Qwerty
Qwerty

Reputation: 778

What is the purpose of "git push -u" command?

AFAIK, git does the following when entering the following command:

"git push -u origin master":

  1. Git checks if master branch is located in remote repo. If not it will create it.
  2. Git determines the diff between the local branch and the remote branch. Git updates the "diff" in the remote branch.
  3. Git will also create a new REMOTE TRACKING branch in the local machine named "origin/master" to track the remote branch.
  4. Git will set the non-tracking branch named "master" to be a tracking branch (in order to track "origin/master").

This will cause 3 branches to exist:

Is this correct?

Re-edit: assume the master branch exist in local machine.

Thanks in advance.

Upvotes: 1

Views: 894

Answers (1)

VonC
VonC

Reputation: 1324268

The master branch must exist before pushing.
That means at least one commit must have been done in a newly created repo (as I explained in "Why do I need to explicitly push a new branch?").

The remote tracking branch origin/master and the master branch on the remote upstream repo are then created.

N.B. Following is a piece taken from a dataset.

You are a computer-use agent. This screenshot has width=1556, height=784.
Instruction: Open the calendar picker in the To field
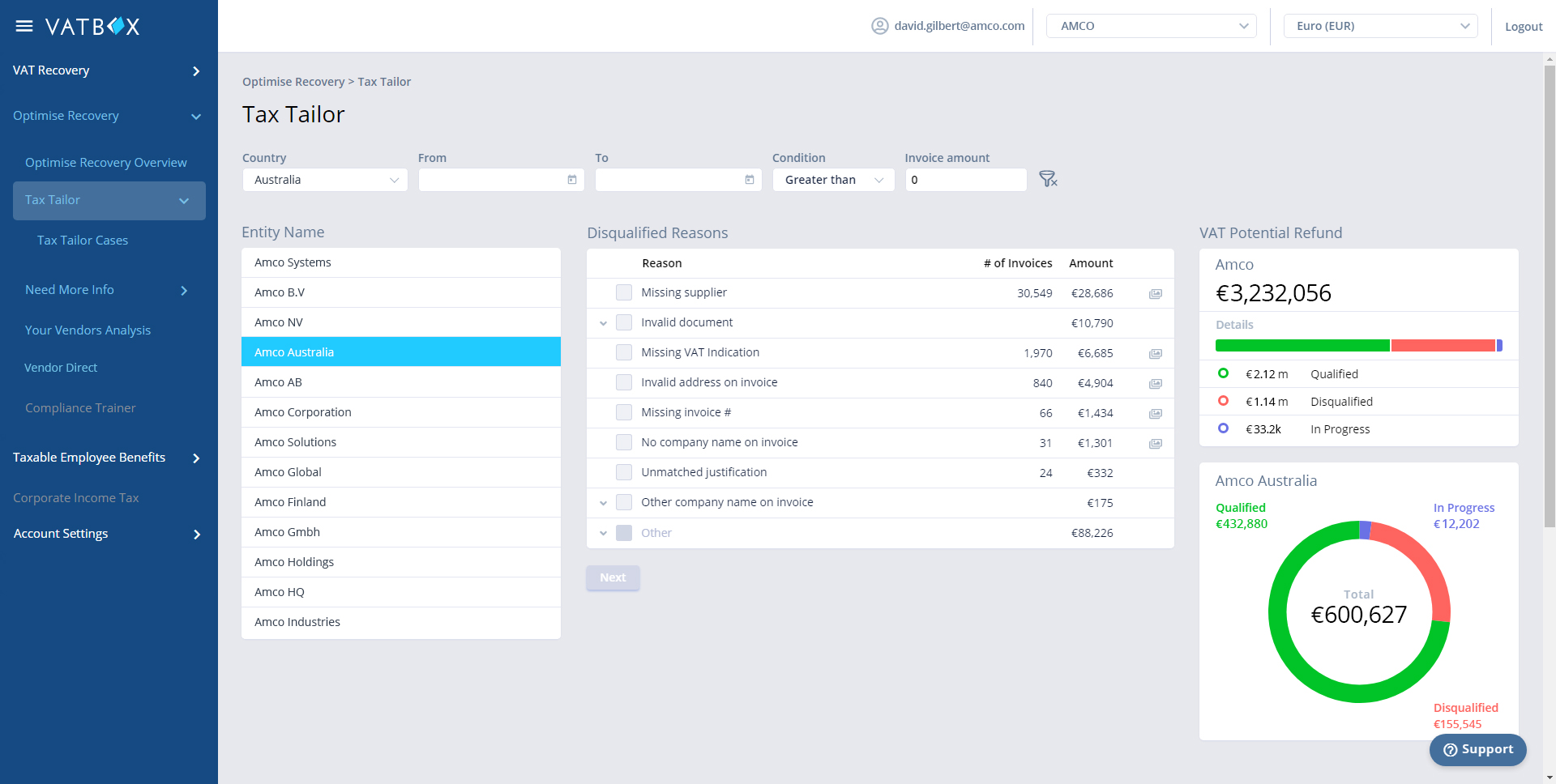pyautogui.click(x=750, y=179)
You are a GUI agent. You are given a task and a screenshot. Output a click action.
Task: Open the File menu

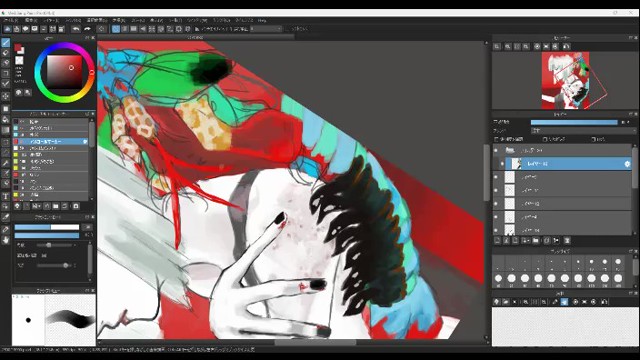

To your point 4 (since master already exist), what is created is the association between the local branch master and an upstream branch (hence the -u or --upstream-to option) origin/master in .gitconfig:

[branch "master"]
       remote = origin
       merge = refs/heads/master

From the discussion:

So If I can have master branch to track directly a remote branch, what benefit do I get in having:

"master" points to "origin/master" points to "remote master"?

What benefit I get in having this extra middleman branch?

You can indeed push directly to a remote branch with git push https://<login>@github.com/<login>/<repo> master:master.

The benefit of establishing formally a tracking relationship between a local branch master and a remote tracking one (origin/master) is to record where to push to (git push) or from where to merge from (git pull).